_REQUIRED ACTIONS_
a. In the review of Dag, which book is its dialogue compared to?
b. Continue the review of Dag from its final sentence.

Start of EXTRACT PROVIDED

Review: Dag ~ Nicolas Wilson

Dag

Dagney Morgan, a sarcastic Department of Agriculture employee with an affinity for paperwork, has a chance run-in with a farmer covered in toxic chemicals, and walks away with a genetically modified baby, along with the seeds of a military-industrial conspiracy. Dagney and her makeshift family scramble to stay ahead of artificial soldiers and megalomaniacal businessmen long enough to reap the truths behind an international web of corruption and intrigue. They also stop for pie, at one point.

 5 Thumbs-UpIn this Indie science fiction/thriller you will find fun, action, mystery, and bizarre vegetable matter, and no more will be written about the vegetables as it would have to include too many spoilers.

The novel follows a science gone awry story line, which is carried along with an intensively funny and sharp dialogue, very much like ‘Men Who Stare at Goats’ by Jon Ronson.  However, there are some more sensitive and serious interludes in the novel, and the Author writes these with just as much care as the scenes that had me chuckling down each page.

The main lead character is female, and wow what a character she is too, down to earth, ballsy, and not afraid to say what’s exactly on her mind.  She also has a tender side (but don’t tell her I said so), and this is handled with great care as if the Author doesn’t want his lead to find out he knows her inner secrets.  The other characters in the novel are also very well written, more like the folks you would come across on a day to day basis, if you moved in the circles in the novel.   The characters are fleshed out enough to make us either love them or hate, and make the weirdly wonderful plot work and, even though there doesn’t seem to be too much depth to them, it doesn’t matter.

End of EXTRACT PROVIDED
Start of SOURCE MATERIAL

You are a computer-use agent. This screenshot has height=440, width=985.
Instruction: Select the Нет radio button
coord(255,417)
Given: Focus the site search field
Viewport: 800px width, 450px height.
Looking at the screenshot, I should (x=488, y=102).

End of SOURCE MATERIAL
Start of SOURCE MATERIAL

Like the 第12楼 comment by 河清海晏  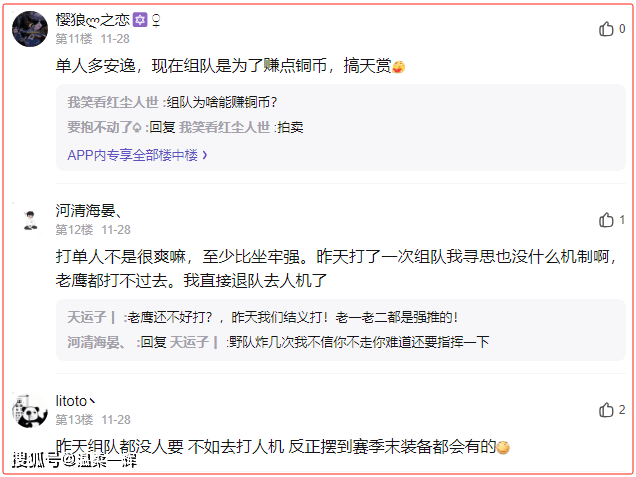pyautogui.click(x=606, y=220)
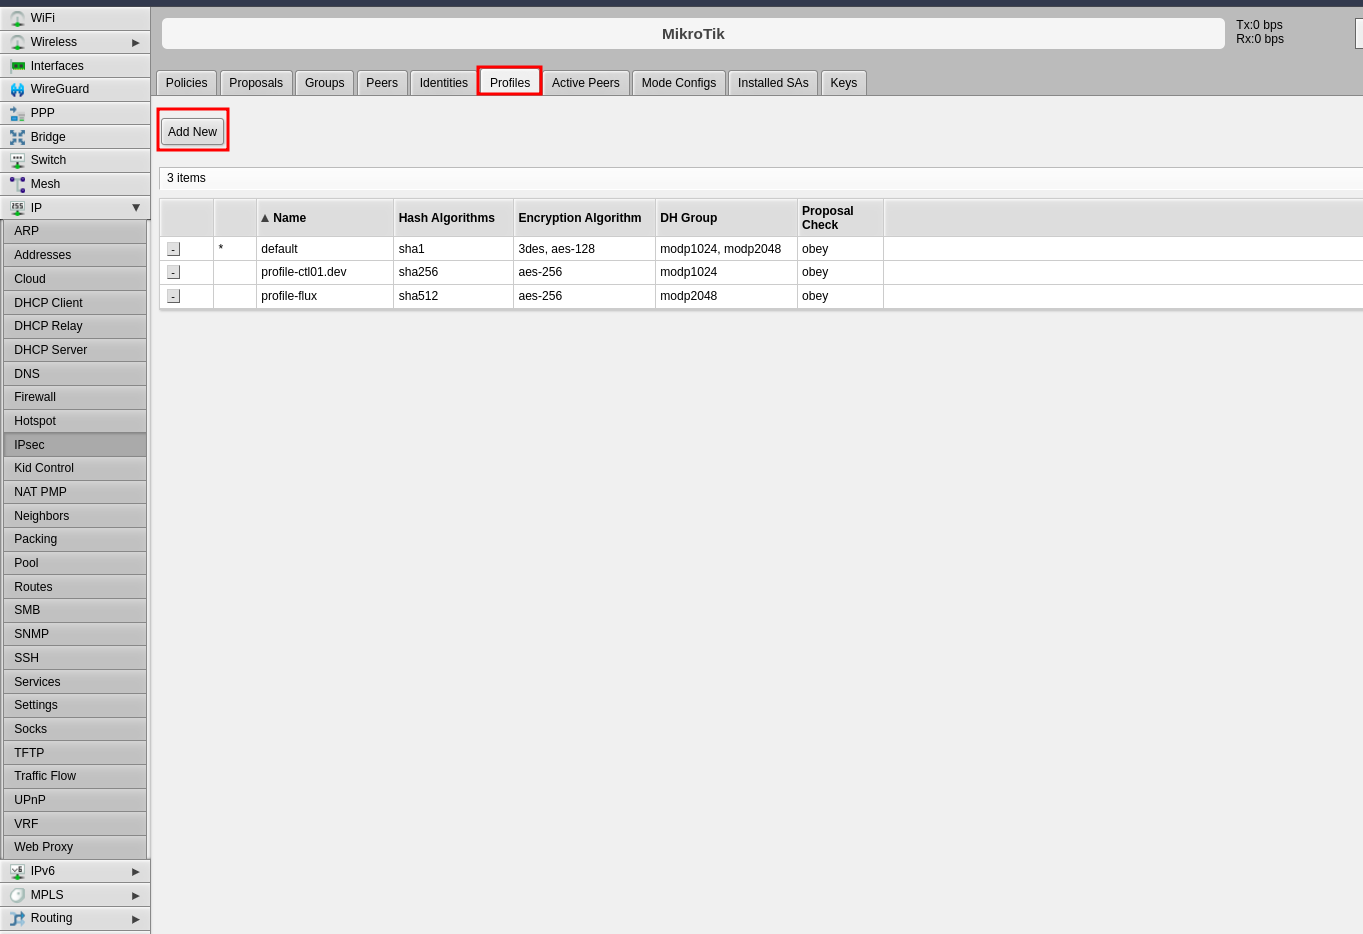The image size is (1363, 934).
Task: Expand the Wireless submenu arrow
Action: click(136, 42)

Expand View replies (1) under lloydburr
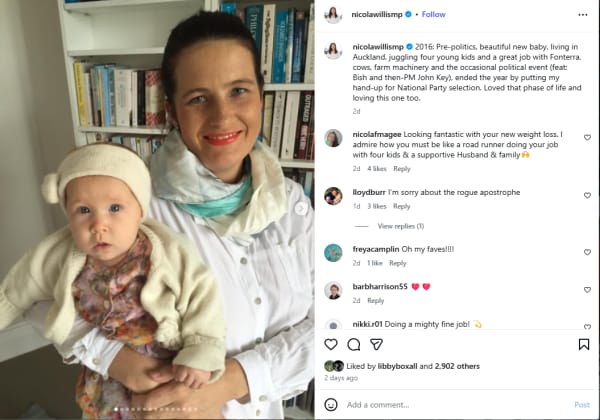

End of SOURCE MATERIAL
Start of SOURCE MATERIAL

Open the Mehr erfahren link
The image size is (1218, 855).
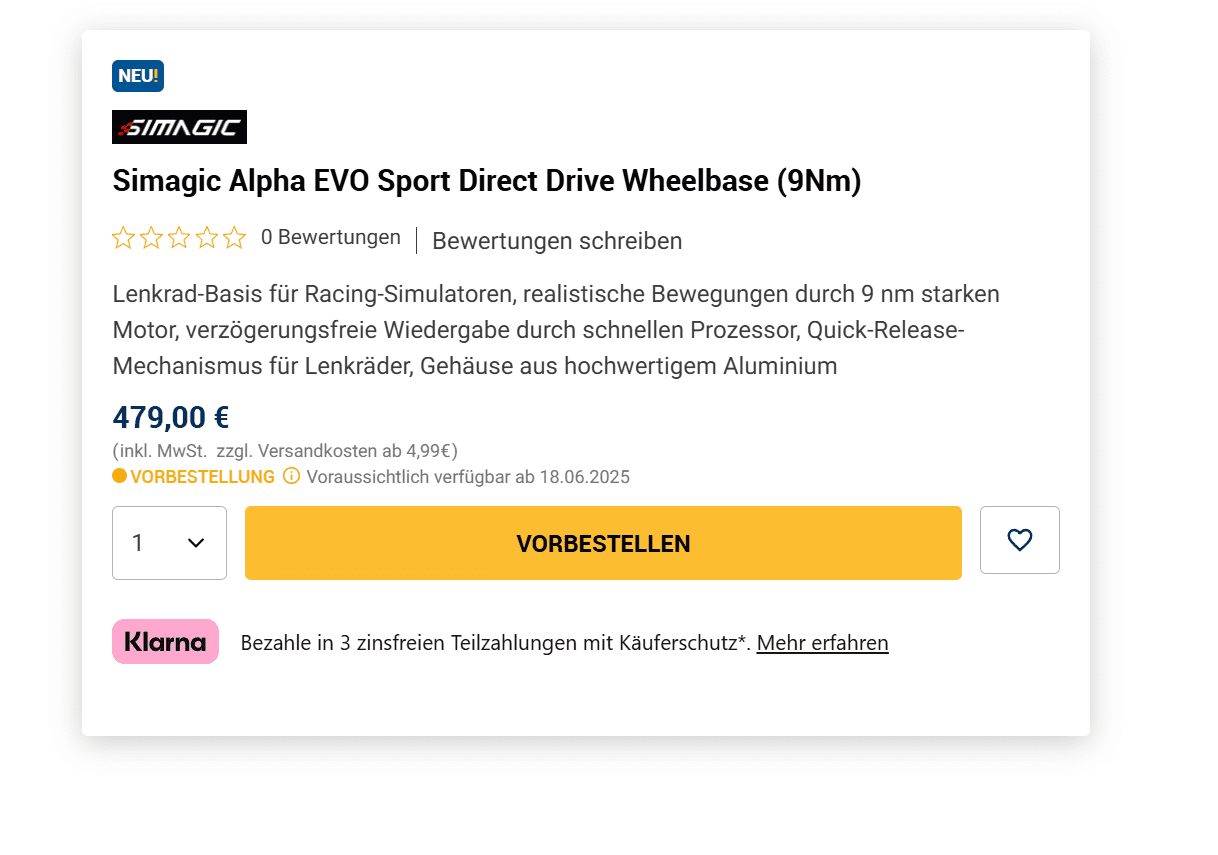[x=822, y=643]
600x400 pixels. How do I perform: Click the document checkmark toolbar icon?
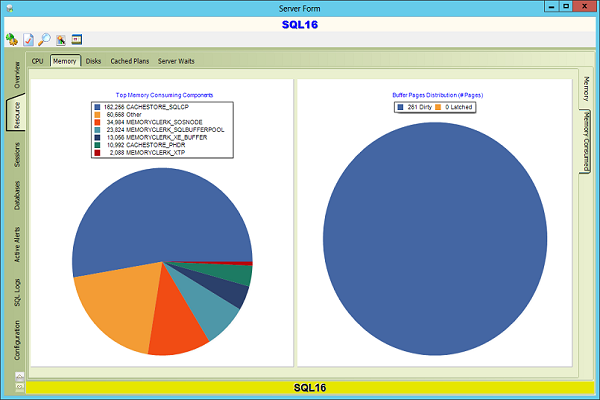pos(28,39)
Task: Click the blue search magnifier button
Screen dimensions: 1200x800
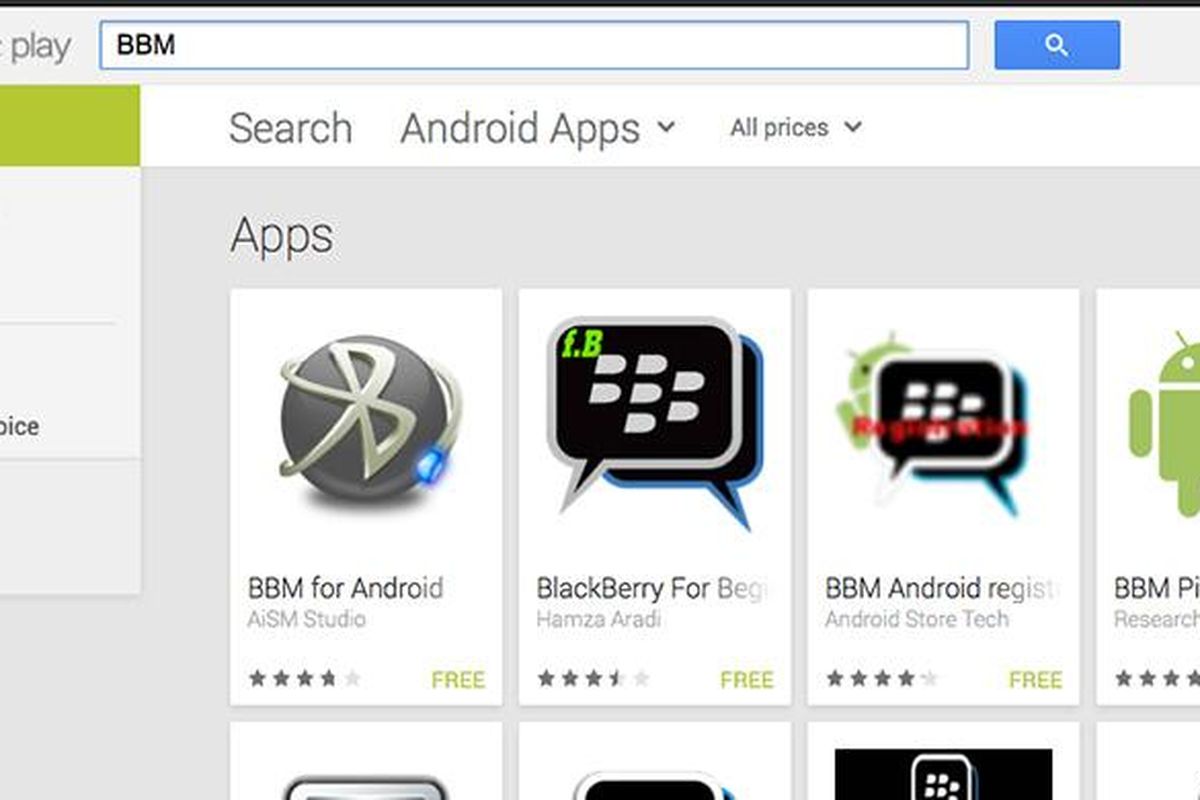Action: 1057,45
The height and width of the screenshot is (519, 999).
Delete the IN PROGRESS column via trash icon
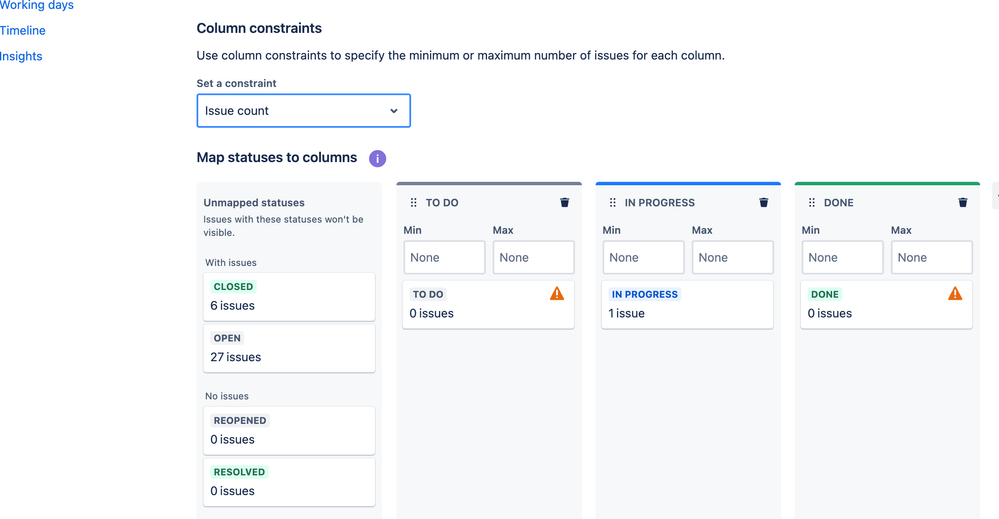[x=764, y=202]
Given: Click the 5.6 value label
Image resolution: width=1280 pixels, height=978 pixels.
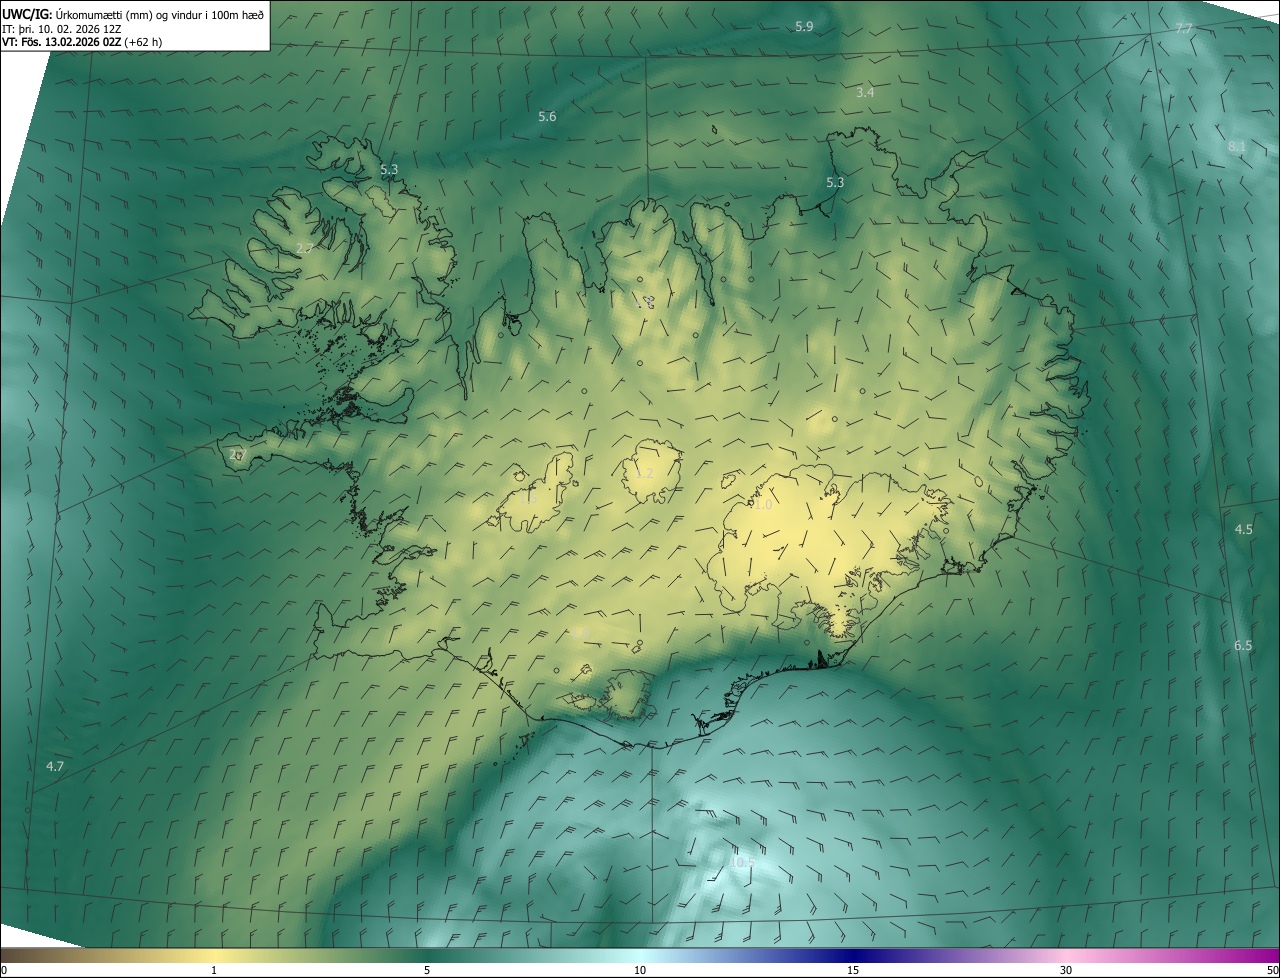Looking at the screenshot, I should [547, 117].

End of SOURCE MATERIAL

_RESULTS OF THE TASKS_
a. 'Men Who Stare at Goats' by Jon Ronson.

b.
Nicolas Wilson’s background is in graphic novels (Barren Mind and Survival), and this comes through with expected and satisfying results. It enables him to make the imagery sharp and clear, whether we are reading about wild and sweeping landscapes or smaller, more intimate places.  I also feel that his background helped immensely when writing about the more bizarre as he was able to translate this into the purely written genre very well.

A Word to those who are easily offended; crude language abounds in this novel, but for me that wasn’t an issue and neither were the sexual references, which include great helpings of innuendo, what fun.  Some may feel that the Author may have overdone this aspect, and was not on hand shaking terms with restraint and discretion; but that’s what’s different  about this book.  It’s not intended to be restrained and not intended to be discreet.

My secret guilty pleasure is the graphic novel, and I was delighted to find all the aspects I love from them, bar the artwork, in a ‘regular’ book.  This book moves, flows, entertains and by no means sticks to the rules that our far too politically world seems to be imposing on us now.  If you want something totally different to keep you entertained, while at the same time making you think about things, this is the one for you.  If you’ve never read a graphic novel, do it; if the graphic novel is not for you, read this instead.

There is so much more I want to write about this novel, but to do so would be to release some of it humour and plot into this blog, and it is worth so much more than the few lines I can give it without spoilers.